As foreign students fear new US regulations, varsities try calm Indian students’ fears

Saaedah Shiravany, an Iranian MBA student at a top US business school, says news of President Donald Trump’s executive order banning citizens from seven Muslim-majority countries from entering the US left her feeling “empty”.

Shiravany (not her real name) worries that she will be unable to graduate because the ban, covering Iraq, Syria, Libya, Sudan, Yemen and Somalia as well as her homeland, would prevent her from participating in an overseas corporate assignment that is a requirement of her course. She fears that if she were to leave the US for the assignment, she may not be able to re-enter the country to complete her studies. “This ban has robbed me of the experience I came here to have,” she says. Leaving the US would mean saying goodbye to completing her MBA next year.

Shiravany is only one among the thousands of students in the USA from abroad, who have expressed and experienced such fears in the past week.

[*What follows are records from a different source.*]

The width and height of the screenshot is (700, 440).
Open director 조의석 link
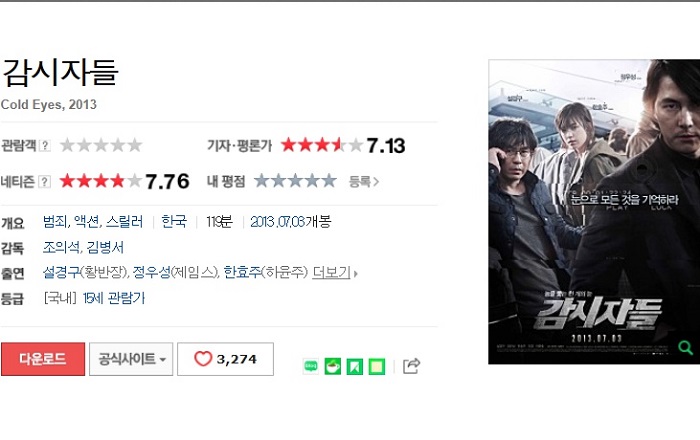point(61,247)
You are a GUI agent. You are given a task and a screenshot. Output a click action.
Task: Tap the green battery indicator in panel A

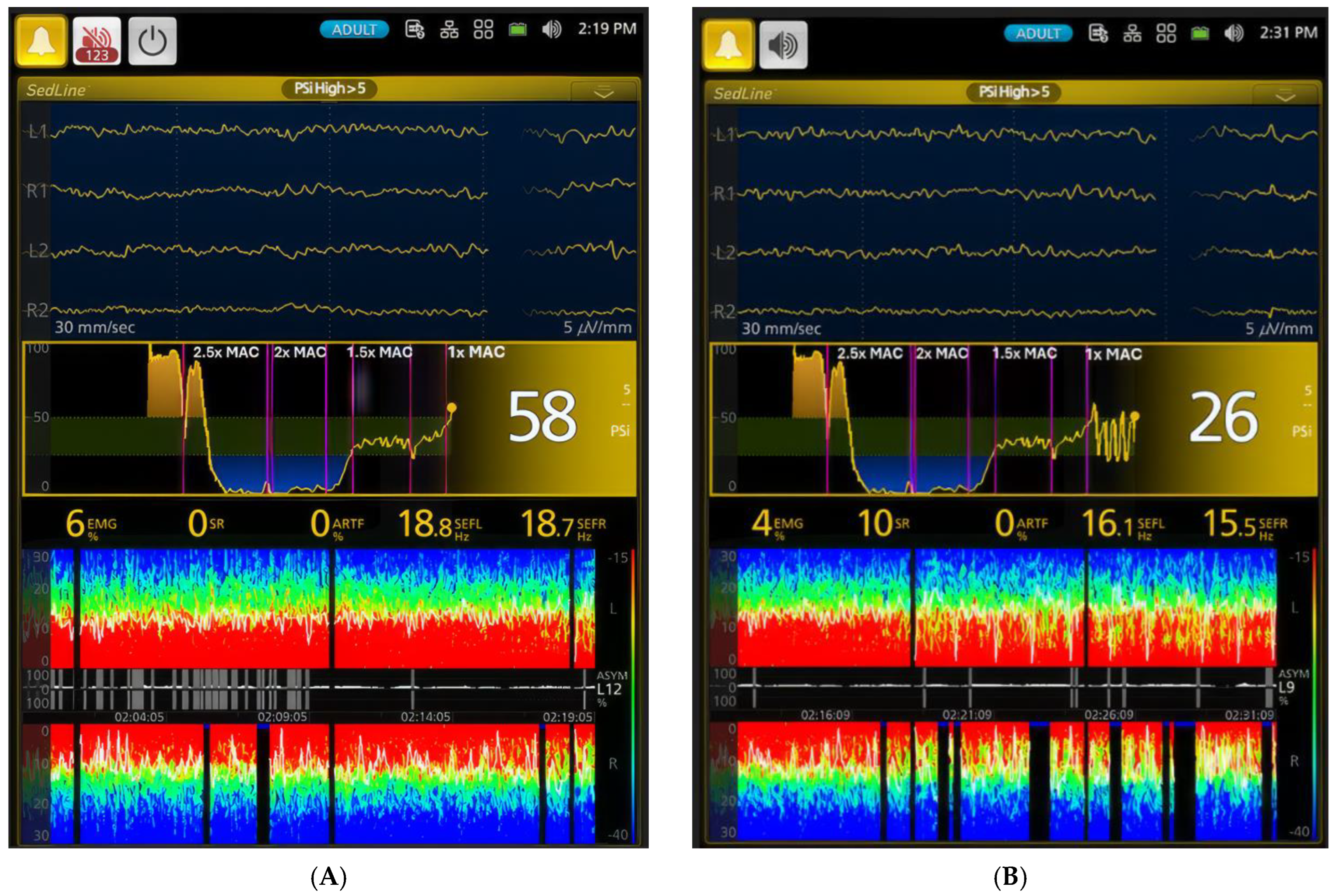pyautogui.click(x=517, y=30)
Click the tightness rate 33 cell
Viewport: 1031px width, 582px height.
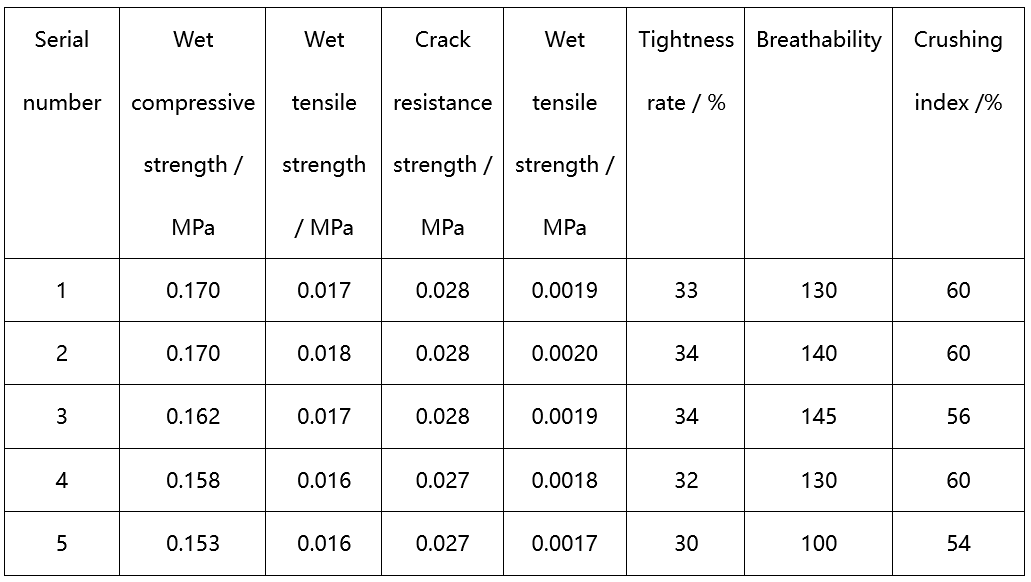686,291
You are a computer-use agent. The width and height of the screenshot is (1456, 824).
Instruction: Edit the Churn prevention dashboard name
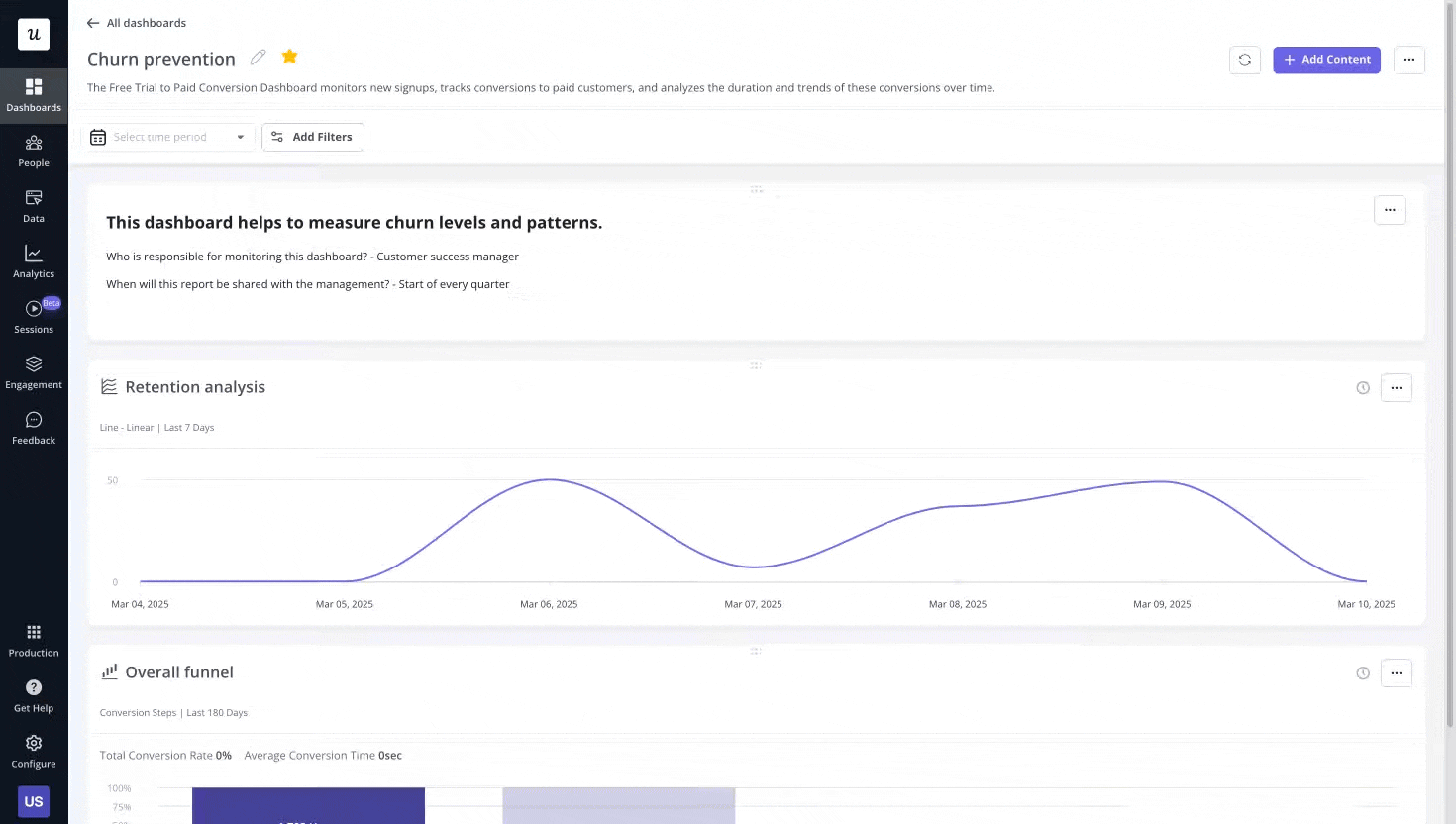pos(258,57)
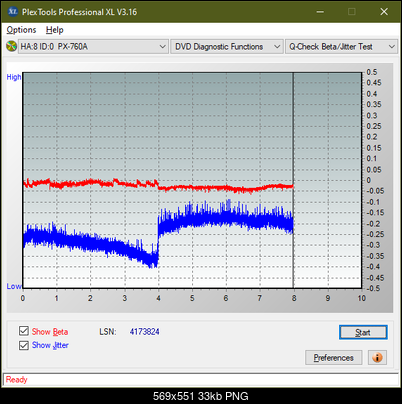Open the Options menu

coord(21,30)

Allaying fears of such international students following US President Donald Trump’s controversial executive order targeting immigrants, several American universities are mailing prospective students to let them know that that they are welcome to their campuses, regardless of what the Trump government says.

While these mails are an attempt to reassure immigrant students, these may have also become necessary since the US remains the hub for Indian students. Mubarak Kader, who applied for the engineering management program at Duke University in North Carolina, received a mail from the university this week. “We know many members of the global community are… concerned about the new policies,” wrote the university, adding links to statements from the institution president who promised to bring these concerns “to the attention of policymakers and public”. The president of our university sent out a similar message to us, international students, on the campus. He told us how the university will always be a place for people of different cultures to come together and engage in dialogue,” said a student pursuing law at the University of Miami. Other institutions, like the

University of Michigan and Northeastern University, too, have sent out similar mails to students who may be apprehensive about being subjected to discrimination while at university or being detained at immigration points as witnessed at several US airports over the week.

Anupama Vijay, an education consultant, said: “Indians pursuing professional courses will have no issues as their student visas entitle them to a five-year optional practical training period. Only after this period does securing an H-1B visa become a concern. Their status as students in the US will be untouched by the new policy,” she says.